Copy out only the part of the records below that opens with the line containing "Screen dimensions: 1098x554" and closes with the line containing "the ICBC 中国工商银行", replacing "bank option" with "payment method" and leaving everything else unchanged.

**Data provided**
********
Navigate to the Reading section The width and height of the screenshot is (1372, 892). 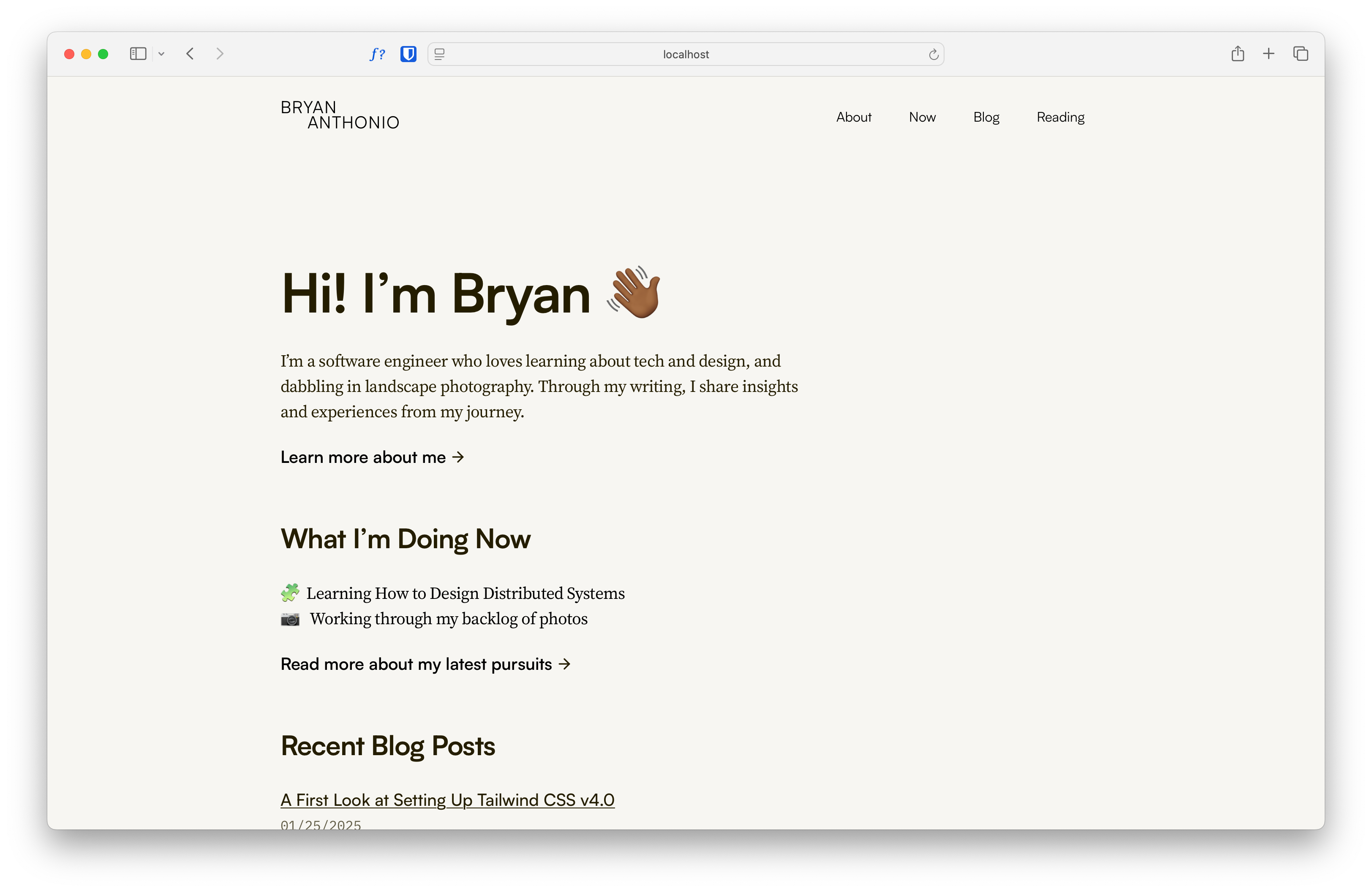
********
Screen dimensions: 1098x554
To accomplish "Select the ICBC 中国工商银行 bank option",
********
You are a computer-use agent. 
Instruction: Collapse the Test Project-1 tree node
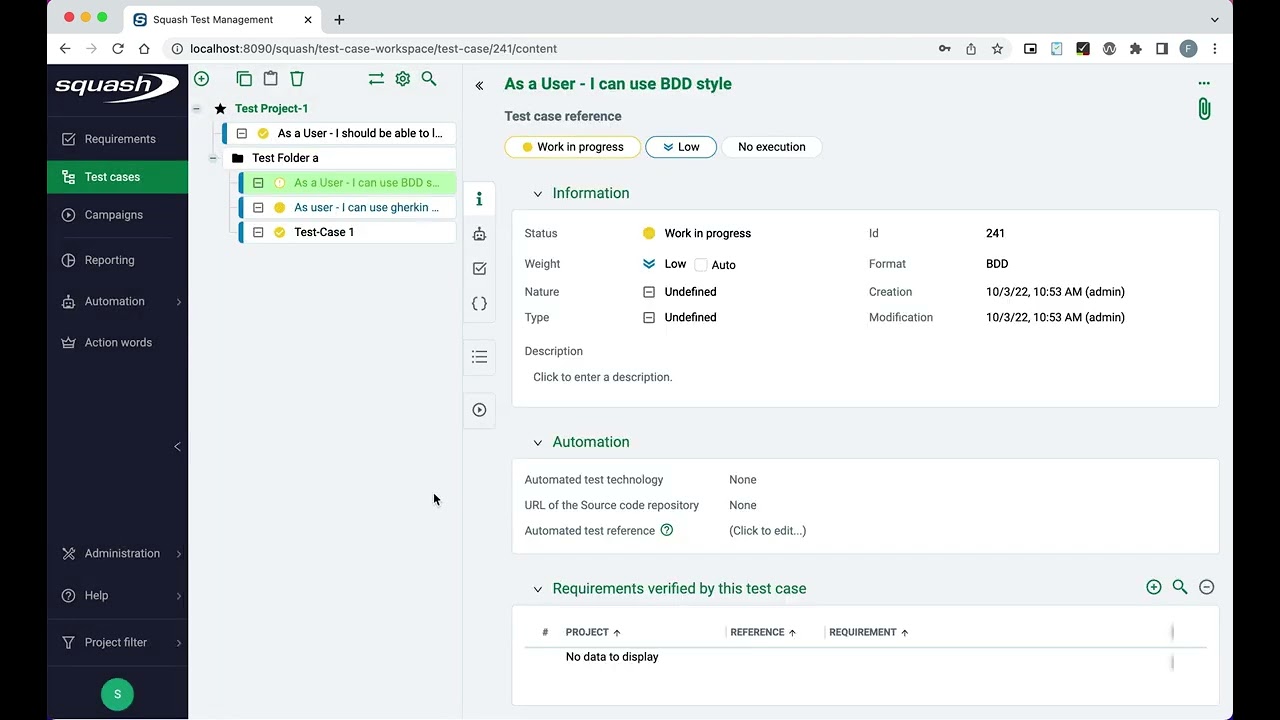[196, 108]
********
**Solved problem**
Screen dimensions: 1098x554
To accomplish "Select the ICBC 中国工商银行 payment method",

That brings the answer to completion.